PROBLEM: Your answer should hold all lines of the entries that include the word "Select".

DATASET RECORDS:
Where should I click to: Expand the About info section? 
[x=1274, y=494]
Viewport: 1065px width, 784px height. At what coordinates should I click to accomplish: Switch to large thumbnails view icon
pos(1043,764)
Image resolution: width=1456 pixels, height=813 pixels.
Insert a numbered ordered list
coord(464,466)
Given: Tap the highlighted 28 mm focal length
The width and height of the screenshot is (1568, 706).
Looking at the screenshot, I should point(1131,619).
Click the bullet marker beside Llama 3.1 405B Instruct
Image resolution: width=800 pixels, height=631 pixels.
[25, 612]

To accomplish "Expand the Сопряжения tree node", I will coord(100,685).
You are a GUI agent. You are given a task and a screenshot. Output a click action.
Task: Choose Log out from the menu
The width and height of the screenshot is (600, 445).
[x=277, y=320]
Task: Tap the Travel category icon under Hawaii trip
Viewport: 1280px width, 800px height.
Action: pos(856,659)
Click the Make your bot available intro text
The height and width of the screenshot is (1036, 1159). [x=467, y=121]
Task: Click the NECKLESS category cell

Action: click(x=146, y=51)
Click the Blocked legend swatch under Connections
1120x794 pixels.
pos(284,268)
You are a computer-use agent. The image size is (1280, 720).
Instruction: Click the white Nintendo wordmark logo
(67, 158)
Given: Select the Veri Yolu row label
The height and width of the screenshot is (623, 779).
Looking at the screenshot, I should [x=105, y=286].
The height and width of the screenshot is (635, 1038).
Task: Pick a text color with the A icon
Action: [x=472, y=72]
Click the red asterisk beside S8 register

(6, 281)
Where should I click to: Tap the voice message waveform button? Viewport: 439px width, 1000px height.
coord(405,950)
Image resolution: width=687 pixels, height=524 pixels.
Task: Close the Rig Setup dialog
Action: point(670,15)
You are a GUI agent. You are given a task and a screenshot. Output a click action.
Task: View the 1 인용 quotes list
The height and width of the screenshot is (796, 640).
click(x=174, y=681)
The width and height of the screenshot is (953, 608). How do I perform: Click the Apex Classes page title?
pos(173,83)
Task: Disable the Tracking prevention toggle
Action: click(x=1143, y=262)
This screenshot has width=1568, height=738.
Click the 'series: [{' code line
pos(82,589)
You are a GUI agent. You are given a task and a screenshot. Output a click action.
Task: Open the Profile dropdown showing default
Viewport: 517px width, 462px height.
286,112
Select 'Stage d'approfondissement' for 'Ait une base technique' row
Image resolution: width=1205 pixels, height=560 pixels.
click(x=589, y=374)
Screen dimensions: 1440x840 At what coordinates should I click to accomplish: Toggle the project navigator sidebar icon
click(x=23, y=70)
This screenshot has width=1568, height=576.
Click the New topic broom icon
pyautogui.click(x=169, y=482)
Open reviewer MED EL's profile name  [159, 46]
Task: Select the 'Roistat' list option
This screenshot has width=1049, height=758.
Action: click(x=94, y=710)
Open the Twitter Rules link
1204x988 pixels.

RESPONSE:
Given: Select the Veri Yolu row label
Select 'Stage d'approfondissement' for 'Ait une base technique' row
Task: Select the 'Roistat' list option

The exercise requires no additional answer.